WHAT THE TASK ASKS :: Give only the number of lines in the records below that contain the string "arrow". Case counts.

# start of PROVIDED DATA

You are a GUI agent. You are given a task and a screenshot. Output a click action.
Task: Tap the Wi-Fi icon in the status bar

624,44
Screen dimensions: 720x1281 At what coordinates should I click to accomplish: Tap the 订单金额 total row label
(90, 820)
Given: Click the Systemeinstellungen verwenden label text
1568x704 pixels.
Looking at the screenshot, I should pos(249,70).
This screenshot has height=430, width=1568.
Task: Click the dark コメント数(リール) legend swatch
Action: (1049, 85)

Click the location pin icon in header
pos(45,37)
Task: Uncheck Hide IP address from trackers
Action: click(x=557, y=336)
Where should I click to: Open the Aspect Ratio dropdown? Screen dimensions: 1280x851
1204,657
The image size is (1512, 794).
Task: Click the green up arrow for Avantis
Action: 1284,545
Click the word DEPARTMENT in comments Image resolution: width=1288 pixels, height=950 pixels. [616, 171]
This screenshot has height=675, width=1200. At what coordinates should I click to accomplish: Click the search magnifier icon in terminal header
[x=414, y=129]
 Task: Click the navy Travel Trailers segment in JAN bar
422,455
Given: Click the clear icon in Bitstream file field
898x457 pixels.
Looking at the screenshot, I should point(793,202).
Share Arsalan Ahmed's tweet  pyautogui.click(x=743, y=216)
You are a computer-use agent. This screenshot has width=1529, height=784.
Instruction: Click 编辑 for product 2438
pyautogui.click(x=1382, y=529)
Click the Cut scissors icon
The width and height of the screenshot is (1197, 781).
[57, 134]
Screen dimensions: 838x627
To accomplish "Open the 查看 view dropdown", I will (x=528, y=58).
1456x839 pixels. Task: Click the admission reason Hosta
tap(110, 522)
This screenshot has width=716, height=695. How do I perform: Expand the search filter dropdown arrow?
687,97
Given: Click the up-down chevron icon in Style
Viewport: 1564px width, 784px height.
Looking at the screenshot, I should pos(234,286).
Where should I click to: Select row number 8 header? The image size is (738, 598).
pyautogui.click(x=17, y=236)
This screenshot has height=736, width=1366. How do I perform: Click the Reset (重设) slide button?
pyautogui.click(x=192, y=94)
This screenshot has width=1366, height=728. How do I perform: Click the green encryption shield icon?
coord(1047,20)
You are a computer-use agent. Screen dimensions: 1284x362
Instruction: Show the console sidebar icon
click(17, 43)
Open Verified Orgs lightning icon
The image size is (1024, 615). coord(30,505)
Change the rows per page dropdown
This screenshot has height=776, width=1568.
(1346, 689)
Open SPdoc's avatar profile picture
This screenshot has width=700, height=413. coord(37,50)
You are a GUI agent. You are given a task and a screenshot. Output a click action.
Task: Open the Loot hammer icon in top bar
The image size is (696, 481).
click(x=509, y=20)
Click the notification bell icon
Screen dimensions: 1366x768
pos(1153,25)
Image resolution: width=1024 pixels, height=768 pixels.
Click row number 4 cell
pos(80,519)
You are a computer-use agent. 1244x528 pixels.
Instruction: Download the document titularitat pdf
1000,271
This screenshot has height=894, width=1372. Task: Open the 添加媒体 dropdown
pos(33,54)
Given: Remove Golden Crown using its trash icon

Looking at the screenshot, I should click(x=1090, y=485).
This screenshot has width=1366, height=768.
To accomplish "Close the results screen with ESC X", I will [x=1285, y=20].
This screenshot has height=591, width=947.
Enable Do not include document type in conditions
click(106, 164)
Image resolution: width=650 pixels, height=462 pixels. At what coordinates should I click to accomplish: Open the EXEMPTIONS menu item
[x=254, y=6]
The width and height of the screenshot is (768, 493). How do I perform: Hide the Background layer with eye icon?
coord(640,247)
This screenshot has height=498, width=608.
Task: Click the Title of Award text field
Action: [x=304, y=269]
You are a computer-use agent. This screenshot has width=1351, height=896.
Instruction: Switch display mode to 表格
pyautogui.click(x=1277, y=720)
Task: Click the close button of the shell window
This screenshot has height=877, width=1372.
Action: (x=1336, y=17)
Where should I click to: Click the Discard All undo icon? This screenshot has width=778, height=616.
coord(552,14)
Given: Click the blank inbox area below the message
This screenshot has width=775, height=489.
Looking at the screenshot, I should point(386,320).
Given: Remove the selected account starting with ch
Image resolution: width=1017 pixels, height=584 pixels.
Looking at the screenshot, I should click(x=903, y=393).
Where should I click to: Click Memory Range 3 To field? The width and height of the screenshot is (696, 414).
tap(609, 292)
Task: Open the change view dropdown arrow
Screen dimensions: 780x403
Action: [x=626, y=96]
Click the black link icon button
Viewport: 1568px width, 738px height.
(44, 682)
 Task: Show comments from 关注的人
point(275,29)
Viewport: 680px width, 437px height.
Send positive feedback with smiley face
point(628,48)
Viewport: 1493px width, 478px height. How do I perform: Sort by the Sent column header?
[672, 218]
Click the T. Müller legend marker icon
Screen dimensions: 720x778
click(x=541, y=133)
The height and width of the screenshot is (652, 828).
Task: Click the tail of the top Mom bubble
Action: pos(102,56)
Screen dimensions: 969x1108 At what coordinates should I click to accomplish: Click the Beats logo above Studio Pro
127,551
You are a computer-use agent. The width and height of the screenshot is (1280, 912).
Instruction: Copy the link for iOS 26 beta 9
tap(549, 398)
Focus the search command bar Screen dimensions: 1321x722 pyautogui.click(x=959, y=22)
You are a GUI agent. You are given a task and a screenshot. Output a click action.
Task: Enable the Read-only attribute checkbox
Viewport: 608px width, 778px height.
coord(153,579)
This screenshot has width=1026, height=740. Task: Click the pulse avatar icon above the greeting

# end of PROVIDED DATA

THE OUTPUT :: 3